_Task brief_
Pull every line of the entries that has the word "panel".

(Stored items)
+ + + + +

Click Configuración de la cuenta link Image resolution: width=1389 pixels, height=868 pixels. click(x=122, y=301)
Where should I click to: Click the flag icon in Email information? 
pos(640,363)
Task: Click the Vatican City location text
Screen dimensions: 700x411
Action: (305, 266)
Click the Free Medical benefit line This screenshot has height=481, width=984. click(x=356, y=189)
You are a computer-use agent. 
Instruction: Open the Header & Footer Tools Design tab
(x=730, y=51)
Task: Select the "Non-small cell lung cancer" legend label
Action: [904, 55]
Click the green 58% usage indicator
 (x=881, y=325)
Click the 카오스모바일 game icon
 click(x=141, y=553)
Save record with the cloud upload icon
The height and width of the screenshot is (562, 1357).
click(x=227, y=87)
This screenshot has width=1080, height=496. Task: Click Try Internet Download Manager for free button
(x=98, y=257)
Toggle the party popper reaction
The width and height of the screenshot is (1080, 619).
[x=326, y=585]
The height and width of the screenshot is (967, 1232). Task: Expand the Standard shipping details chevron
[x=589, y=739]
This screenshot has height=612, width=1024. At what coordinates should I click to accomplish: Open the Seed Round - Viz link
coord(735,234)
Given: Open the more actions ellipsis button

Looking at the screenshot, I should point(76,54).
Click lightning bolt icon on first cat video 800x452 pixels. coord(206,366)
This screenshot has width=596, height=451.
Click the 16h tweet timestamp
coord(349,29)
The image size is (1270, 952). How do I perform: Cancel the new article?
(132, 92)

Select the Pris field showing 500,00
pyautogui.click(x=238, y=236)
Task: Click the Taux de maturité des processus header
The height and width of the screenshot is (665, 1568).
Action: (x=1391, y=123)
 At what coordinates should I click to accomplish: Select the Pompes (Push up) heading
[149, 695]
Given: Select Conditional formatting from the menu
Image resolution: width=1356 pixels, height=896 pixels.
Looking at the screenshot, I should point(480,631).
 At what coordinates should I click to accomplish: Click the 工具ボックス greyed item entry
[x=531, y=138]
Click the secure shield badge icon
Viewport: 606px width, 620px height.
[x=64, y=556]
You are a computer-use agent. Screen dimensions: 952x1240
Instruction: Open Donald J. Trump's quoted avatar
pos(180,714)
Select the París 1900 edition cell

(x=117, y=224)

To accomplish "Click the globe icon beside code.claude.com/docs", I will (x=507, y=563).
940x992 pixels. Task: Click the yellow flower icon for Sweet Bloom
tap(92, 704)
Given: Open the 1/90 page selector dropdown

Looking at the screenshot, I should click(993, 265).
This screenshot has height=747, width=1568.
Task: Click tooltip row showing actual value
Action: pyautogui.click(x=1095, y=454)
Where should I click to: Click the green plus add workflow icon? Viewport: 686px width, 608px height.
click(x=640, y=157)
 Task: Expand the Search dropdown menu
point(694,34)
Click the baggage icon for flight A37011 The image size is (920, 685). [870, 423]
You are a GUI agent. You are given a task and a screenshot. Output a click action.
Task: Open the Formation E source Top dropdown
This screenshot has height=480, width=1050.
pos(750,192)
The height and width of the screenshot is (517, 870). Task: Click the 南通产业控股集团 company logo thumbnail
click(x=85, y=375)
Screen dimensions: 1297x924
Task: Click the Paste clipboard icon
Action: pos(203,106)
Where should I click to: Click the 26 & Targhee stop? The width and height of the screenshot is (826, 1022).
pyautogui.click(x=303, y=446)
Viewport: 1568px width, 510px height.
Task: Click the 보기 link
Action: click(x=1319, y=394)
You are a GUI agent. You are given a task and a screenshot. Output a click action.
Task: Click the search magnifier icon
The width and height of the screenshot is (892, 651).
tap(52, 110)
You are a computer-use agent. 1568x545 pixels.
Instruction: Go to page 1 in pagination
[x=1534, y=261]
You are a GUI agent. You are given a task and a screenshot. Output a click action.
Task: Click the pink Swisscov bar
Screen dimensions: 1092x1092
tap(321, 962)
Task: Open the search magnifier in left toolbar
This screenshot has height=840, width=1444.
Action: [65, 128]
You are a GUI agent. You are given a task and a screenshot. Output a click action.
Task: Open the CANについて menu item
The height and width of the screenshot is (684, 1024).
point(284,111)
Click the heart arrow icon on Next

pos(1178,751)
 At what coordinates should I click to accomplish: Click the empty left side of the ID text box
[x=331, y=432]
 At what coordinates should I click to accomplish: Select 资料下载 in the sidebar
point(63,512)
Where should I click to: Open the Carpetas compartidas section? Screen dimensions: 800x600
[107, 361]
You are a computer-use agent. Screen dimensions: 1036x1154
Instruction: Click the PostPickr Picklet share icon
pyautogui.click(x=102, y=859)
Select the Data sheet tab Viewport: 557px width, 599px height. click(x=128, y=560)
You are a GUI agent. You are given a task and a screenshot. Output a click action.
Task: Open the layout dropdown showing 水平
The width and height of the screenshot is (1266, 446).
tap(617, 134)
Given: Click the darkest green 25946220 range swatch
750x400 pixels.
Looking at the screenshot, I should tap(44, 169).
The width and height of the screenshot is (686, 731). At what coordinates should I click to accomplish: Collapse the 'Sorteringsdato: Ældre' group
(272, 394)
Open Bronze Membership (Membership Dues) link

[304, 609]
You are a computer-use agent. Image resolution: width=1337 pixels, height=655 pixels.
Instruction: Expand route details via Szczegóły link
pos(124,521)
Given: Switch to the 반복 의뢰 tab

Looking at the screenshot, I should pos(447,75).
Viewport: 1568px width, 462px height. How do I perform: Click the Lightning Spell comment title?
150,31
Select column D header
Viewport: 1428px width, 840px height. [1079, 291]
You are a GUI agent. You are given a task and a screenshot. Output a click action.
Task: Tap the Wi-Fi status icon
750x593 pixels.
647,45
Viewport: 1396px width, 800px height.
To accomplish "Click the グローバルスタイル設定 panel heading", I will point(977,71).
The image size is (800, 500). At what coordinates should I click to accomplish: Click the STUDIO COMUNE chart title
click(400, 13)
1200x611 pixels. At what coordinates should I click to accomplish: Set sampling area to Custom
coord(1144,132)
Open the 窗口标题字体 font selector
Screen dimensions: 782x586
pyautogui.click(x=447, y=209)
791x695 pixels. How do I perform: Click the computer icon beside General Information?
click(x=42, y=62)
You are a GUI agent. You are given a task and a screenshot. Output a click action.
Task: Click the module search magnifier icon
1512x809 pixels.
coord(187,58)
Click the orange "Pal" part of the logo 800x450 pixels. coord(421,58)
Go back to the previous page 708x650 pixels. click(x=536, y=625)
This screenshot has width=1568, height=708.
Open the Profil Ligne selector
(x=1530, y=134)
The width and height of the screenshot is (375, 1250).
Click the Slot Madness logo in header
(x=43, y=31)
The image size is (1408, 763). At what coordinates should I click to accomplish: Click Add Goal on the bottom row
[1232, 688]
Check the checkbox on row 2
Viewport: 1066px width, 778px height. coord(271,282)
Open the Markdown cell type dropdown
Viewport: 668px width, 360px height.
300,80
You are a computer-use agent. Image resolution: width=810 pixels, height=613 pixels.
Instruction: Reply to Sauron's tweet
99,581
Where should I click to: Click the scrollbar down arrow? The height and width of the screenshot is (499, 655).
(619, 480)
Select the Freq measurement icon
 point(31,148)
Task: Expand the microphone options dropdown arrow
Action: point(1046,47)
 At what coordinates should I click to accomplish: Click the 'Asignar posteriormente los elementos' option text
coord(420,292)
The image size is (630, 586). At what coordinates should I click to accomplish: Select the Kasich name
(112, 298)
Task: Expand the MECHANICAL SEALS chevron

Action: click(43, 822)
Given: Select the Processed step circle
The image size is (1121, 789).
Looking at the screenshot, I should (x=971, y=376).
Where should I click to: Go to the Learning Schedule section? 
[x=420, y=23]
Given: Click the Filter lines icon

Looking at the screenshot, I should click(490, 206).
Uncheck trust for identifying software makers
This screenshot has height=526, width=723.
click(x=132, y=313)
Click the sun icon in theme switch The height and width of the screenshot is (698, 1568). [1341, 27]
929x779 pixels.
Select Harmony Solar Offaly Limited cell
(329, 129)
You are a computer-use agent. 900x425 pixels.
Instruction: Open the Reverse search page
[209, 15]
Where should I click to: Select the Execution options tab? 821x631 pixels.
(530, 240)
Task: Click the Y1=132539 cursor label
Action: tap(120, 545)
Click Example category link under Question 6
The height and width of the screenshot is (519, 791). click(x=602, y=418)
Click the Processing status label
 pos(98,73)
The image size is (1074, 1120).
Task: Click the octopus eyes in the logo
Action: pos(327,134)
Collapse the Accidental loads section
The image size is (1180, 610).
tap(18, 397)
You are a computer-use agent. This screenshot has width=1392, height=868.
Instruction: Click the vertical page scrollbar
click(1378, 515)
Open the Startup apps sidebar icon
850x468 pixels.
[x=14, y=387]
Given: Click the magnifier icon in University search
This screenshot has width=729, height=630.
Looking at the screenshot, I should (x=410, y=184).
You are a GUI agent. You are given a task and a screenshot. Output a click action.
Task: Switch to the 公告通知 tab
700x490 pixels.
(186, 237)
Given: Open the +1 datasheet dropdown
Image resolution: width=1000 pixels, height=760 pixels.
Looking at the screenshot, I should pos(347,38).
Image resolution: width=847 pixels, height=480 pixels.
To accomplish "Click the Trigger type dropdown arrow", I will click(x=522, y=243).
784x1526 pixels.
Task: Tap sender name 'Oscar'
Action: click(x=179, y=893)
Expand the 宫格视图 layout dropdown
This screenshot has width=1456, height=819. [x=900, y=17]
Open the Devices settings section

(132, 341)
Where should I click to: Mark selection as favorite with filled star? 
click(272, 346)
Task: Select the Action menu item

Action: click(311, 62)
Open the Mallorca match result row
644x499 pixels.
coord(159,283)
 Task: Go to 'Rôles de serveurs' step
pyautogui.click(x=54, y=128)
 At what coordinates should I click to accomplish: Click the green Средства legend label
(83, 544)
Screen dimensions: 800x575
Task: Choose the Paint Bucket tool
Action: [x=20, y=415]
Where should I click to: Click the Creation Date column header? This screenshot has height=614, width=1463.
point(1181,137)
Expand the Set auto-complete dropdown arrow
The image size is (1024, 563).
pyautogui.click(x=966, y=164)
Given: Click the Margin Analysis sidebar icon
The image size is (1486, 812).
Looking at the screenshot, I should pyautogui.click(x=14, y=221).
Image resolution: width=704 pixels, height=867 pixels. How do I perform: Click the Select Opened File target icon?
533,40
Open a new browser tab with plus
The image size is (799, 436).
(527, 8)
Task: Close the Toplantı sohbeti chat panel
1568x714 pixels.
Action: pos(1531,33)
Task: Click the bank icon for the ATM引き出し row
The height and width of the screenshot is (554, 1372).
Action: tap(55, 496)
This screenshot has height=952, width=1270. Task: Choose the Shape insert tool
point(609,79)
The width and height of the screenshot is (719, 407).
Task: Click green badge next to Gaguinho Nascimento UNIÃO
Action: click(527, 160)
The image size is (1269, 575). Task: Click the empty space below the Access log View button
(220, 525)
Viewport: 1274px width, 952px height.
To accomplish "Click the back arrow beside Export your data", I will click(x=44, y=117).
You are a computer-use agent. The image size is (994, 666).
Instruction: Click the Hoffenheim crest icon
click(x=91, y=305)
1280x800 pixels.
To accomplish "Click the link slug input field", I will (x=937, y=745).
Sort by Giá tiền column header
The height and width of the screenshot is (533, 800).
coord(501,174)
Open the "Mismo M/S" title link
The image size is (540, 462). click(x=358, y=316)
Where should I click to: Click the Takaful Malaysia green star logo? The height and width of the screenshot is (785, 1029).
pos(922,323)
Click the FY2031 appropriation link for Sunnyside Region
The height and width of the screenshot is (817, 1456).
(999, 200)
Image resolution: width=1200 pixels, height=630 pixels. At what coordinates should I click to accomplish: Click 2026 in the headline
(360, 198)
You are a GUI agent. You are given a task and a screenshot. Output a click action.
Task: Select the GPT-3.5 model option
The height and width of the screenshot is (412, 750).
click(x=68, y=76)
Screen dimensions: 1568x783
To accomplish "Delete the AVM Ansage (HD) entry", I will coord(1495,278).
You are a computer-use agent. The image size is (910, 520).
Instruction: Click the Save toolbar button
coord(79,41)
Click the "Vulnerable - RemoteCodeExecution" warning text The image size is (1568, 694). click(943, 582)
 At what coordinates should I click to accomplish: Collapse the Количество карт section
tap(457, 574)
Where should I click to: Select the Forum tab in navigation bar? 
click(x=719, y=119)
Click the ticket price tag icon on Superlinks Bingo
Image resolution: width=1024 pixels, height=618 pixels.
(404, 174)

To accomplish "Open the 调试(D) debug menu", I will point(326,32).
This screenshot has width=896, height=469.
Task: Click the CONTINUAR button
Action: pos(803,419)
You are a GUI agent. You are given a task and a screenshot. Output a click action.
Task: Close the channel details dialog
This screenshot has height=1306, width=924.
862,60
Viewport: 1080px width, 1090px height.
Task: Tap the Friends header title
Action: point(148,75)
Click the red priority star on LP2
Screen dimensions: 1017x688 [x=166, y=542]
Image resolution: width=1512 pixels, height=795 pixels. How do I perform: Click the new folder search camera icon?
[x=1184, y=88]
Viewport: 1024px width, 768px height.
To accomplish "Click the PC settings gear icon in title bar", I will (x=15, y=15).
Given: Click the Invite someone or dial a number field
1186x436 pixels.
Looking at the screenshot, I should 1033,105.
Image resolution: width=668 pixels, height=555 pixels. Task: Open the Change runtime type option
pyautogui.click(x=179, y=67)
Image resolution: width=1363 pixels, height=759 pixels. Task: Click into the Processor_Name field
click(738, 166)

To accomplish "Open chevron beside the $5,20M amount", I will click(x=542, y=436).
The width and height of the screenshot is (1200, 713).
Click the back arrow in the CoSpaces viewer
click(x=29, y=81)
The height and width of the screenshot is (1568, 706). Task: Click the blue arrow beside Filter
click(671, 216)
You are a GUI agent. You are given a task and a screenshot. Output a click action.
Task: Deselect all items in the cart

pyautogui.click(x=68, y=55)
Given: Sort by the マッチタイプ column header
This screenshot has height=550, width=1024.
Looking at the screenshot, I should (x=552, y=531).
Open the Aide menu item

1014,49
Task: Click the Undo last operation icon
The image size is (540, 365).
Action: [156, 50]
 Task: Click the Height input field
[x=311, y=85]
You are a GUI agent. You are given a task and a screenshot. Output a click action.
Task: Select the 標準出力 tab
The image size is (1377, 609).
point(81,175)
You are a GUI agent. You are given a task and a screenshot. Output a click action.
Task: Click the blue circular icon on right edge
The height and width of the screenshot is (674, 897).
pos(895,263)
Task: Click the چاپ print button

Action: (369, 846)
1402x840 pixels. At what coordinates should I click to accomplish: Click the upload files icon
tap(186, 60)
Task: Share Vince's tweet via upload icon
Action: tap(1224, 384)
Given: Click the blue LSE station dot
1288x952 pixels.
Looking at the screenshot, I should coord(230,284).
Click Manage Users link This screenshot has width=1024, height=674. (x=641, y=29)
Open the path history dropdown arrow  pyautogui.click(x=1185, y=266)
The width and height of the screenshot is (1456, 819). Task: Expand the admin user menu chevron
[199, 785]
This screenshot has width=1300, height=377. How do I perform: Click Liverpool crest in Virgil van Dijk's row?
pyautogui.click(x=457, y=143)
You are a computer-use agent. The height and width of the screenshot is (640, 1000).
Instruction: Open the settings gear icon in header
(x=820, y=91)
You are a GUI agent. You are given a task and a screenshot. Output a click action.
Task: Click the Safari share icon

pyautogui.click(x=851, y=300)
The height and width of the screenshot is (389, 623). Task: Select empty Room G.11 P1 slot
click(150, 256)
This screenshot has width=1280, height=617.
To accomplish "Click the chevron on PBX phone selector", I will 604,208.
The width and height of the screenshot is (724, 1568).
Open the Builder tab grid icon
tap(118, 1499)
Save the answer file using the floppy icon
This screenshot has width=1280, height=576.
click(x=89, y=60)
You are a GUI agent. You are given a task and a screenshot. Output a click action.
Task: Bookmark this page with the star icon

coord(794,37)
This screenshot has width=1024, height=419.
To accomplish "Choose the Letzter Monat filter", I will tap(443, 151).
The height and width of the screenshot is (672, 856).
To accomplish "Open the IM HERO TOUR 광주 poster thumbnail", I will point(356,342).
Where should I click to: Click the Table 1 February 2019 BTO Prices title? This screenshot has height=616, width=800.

+ + + + +

_Task answer_
To accomplish "Click the グローバルスタイル設定 panel heading", I will point(977,71).
Task: Close the Toplantı sohbeti chat panel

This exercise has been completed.